Cruz Says Freedom Is More Than Two Beers (Satire)

Posted on the 05 September 2023 by Jobsanger

Alexandria Petri is back with more biting and hilarious satire. This time she takes on Ted Cruz's ridiculous charge that the government wants to limit the amount of beer you can consume. 

After the director of the National Institute on Alcohol Abuse and Alcoholism said in an interview that he was watching Canada’s new two-drinks-per-week recommendation, and he could see making a similar suggestion for Americans if the data warranted it, the Outrage Machine hopped to it. “Does President Biden want to limit Americans to two beers a week?” a Fox News correspondent asked Monday in the White House press briefing. Sen. Ted Cruz (R-Tex.) showed up on Newsmaxwith a Shiner in hand, complaining that the Left Wants to Control Every Aspect of Your Life. “They’re trying to go after and regulate ceiling fans,” he said, “and now these idiots have come out and said ‘Drink two beers a week.’”

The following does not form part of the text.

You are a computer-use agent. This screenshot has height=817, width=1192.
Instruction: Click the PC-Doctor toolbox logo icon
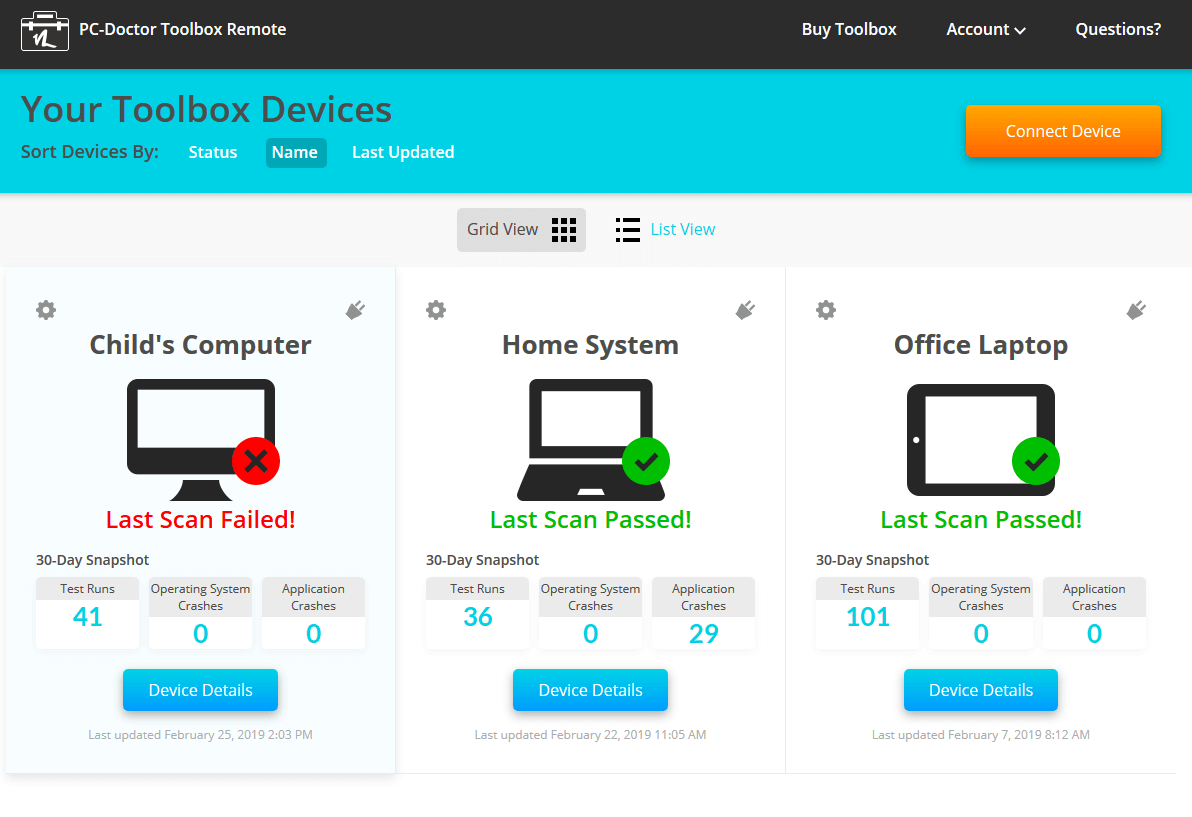point(45,31)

Cruz seems to think that the people in charge of health guidelines are meddling directly in people’s lives. That such guidance, if implemented — which it hasn’t been! — would be not a mere suggestion but tyranny.

And, of course, that is exactly … true! Ted Cruz has never once exaggerated and he is not starting now. Everyone remembers the Gas Stove Purges, when government agents came into our homes to yank out our ranges, often causing hundreds of dollars’ worth of damage to the underlying fixtures, while our children wept and clung to our apron strings and we gnashed our teeth in frustration. Now, all the gas stoves that were not immediately melted down into electric vehicles have been pressed into service as podiums for Satanists to deliver sermons (or, worse, deliver NOTHING!). I remember how, after the Stove Purge, we all were urged to act as bounty hunters, watching to see whether our neighbors or co-workers had caramelized anything under suspicious circumstances, and then the state of Texas gave us money. I am pretty sure that is what happened. That, and not something else.

These guidelines are serious business. We all know how stringently they have always been enforced. Once, I ate six more than my daily recommended serving of pinto beans and I still must send annual reports to the government to prove I haven’t repeated the offense. I had to embroider a bean on my bodice and walk among the community while everyone cried, “Shame! Shame!” I remember those terrible days of the Let’s Move initiative, when I took a 30-second break from moving in order to adjust my shoelaces, and the IRS ate my whole family.

Or the day when they changed the food pyramid from a stacked pyramid of food to a series of triangles urging someone to work out — how many people were whisked off to the Food Pyramid Reeducation Facility. I am still there! I could never wrap my mind around what a tomato was, deep down, and whether it was recommended or not. I haven’t seen the outside world in years!

I’m glad we’re mad. No matter that the new guidelines don’t exist. When they do, I can anticipate how bad it will be. Without our weekly allotment of beers, how will we know what presidential candidate we like for unclear reasons?It won’t just be limiting men to two drinks. Why, I hear they won’t even let men describe how whiskey tastes. And in my experience, that is half the fun of drinking whiskey. If you can’t say something like “this is so peaty … I am getting hints of the Piltdown Man in there,” it’s like you didn’t drink it at all. Soon, I hear, if you even utter the phrase “this has hints of,” someone from the Government comes and slaps the drink right out of your hands. And I doubt they’ll stop there. Remember the ceiling fans? If you don’t remember, that’s because they erased your memory, too! All of these things have happened, just as invasively as I’ve described. Again, I am writing this from the facility where they are making me recite every piece of text from ChooseMyPlate.gov before I am allowed to consume my daily bean.

The p(o)int is, Ted Cruz is correct. The government needs to stop meddling with Americans’ private lives by doing horrible, invasive things like one official suggesting in an interview with a British tabloid that he might possibly change his recommendations for how many drinks a week are healthy. It is good that the people are rising up. If this is not tyranny, what is? Certainly not things that are happening in Texas on a daily basis, like seizing control of people’s uteruses and denying trans kids gender-affirming care. No, this is a free country, and the government needs to stop meddling so we can go back to enjoying our majestic freedoms like being forced to give birth, whether your doctor recommends it or not. Or watching the loudest, angriest parents get veto power over what books your kids are allowed to read.

You know the Mel Brooks quip: Tragedy is when I cut my finger. Comedy is when you fall in a sewer and die. This is like that, but for government overreach. Tyranny is when you say that you might suggest I drink less beer; freedom is when I force you to give birth and deny you autonomy over your own body. Hooray, beer! I love beer.